Salim, que já comandou a maior empresa de carvão do seu país, recentemente escreveu no Financial Times: “O banco é uma instituição com apoio público cujo objetivo é combater a pobreza. Além dos setores de petróleo, gás e mineração não terem ajudado os mais pobres nos países em desenvolvimento, eles muitas vezes tornaram a situação ainda pior. Entretanto, o Banco Mundial distribuiu US$11 bilhões entre 128 projetos de combustíveis fósseis desde a Eco-92, realizada no Rio, segundo o relatório da IPS intitulado “A Wrong Turn from Rio. Destes financiamentos, cerca de US$2 bilhões foram para 31 projetos na América Latina, incluindo gás natural na Bolívia, Brasil e Chile, extração de petróleo na Venezuela e uma mina de carvão na Colômbia operada pela Drummond, empresa americana acusada em cinco processos nos tribunais dos EUA de contratar paramilitares para assassinar líderes sindicais.

“Estamos acompanhando muitos projetos extrativos em andamento na Amazônia e nos países andinos, diz Nadia Martínez, coordenadora para América Latina da Sustainable Energy and Economy Network, um projeto da IPS. “Poderemos ver mais envolvimento do Banco Mundial nesses projetos.

É claro que na realidade do nosso mundo, particularmente nas economias desenvolvidas, contamos diariamente com os combustíveis fósseis para os automóveis e fornecimento de eletricidade. A economia americana de US$11,7 trilhões precisa de energia para crescer e conta com descoberta, processamento e venda desta energia para garantir parte de sua produção econômica.

Mas não há razão para esperar que o mundo em desenvolvimento copie este modelo falido. Muitos economistas acreditam que a tecnologia para poupar energia pode criar mais empregos do que quase qualquer outro setor econômico nos países em desenvolvimento. O investimento mundial em energias renováveis foi de US$20 bilhões em 2003, um mercado que deve alcançar US$85 bilhões anuais em poucos anos, de acordo como o World Watch Institute, de Washington.

Energia renovável também é mais barata e pode ter projetos instalados com facilidade em áreas remotas. Na América Latina, onde cerca de 43% dos 511 milhões de habitantes são pobres, 15% ainda usam lenha e carvão para suas necessidades de energia, conforme a Agência de Desenvolvimento Internacional Canadense.

Distorcido. Dirigentes do banco disseram que a suspensão do apoio aos projetos de combustíveis fósseis penalizaria países pobres que contam com poucos recursos para estimular o crescimento econômico. Rashad Kaldany, diretor da divisão de petróleo, gás e mineração do Banco Mundial, diz que os projetos de combustíveis fósseis atendem rígidos padrões ambientais e sociais.

Já Hilary Benn, secretária de Desenvolvimento Internacional da Grã Bretanha, observa corretamente que o objetivo do banco de gastar apenas US$440 milhões em energia renovável até 2010 é “desproporcionalmente distorcido em relação aos combustíveis fósseis.
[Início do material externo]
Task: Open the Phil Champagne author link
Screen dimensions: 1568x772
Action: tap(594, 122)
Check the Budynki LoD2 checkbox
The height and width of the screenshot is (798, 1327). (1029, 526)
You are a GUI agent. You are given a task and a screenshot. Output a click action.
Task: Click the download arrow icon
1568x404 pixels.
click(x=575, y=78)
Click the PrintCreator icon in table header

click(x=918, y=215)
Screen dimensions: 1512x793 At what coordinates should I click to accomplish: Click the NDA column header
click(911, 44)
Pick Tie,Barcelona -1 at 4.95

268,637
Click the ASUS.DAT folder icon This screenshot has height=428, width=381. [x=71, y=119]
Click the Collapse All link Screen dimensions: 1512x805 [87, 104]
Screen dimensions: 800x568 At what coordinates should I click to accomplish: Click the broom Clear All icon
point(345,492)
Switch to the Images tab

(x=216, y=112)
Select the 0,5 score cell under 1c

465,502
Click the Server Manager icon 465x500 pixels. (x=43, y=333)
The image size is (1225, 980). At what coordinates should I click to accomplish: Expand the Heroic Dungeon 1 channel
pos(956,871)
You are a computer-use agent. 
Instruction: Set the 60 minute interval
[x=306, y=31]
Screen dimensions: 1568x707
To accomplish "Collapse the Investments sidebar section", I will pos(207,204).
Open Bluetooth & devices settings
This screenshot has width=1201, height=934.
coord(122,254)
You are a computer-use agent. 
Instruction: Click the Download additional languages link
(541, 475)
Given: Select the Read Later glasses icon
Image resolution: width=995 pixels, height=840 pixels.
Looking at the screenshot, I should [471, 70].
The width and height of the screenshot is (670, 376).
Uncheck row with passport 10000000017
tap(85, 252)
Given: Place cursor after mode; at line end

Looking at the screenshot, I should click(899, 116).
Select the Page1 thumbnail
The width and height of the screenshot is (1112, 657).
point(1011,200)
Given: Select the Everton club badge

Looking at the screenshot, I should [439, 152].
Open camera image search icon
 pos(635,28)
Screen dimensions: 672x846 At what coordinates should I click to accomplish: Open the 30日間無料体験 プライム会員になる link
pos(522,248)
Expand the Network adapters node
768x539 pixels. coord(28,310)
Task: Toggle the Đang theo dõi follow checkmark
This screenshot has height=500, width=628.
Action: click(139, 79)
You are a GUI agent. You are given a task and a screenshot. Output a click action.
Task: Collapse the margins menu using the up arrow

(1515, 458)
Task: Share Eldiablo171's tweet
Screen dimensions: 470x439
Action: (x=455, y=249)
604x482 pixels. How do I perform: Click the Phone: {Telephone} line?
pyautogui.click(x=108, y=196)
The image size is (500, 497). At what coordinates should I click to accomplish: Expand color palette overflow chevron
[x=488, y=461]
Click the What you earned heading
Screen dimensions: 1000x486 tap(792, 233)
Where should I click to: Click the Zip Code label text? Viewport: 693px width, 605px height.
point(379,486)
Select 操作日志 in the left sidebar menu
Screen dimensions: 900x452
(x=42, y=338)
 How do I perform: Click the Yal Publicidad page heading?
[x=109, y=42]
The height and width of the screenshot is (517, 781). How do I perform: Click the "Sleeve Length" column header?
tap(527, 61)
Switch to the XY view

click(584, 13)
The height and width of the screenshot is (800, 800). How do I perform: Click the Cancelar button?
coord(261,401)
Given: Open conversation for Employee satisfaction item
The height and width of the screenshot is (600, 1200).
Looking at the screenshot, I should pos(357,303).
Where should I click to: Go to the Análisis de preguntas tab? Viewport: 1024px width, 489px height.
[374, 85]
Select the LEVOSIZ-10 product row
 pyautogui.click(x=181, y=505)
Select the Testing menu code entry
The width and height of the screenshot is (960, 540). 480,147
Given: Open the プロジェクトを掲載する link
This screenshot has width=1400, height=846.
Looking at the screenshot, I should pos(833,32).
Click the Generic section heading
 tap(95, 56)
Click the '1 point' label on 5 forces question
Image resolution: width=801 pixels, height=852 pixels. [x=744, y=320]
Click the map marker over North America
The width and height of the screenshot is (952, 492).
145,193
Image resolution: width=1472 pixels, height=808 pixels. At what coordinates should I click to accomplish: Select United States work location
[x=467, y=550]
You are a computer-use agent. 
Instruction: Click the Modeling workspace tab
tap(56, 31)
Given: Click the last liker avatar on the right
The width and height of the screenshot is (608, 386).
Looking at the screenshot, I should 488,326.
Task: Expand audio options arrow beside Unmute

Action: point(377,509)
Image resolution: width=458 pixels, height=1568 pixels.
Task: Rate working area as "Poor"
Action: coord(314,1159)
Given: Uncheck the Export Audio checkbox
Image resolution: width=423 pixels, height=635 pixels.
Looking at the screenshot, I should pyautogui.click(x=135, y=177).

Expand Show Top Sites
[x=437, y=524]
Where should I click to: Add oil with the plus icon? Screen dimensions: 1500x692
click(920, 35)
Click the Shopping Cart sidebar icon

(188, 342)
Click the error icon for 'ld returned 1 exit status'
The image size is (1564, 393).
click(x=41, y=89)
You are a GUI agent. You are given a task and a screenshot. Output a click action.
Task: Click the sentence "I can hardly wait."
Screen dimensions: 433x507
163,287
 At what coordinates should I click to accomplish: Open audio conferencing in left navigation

Pior, o apoio do Banco Mundial a qualquer projeto de combustível fóssil pode puxar milhões em investimentos do setor privado.

Cientistas e especialistas do setor discordam sobre quanto tempo durará o suprimento de petróleo e gás natural do mundo, mas que vai acabar não há dúvidas e muito provavelmente neste século. Combustível fóssil provoca poluição nas cidades, aquecimento global e custos de energia mais altos. Energia renovável produz energia mais barata, mais limpa e reduz a pobreza.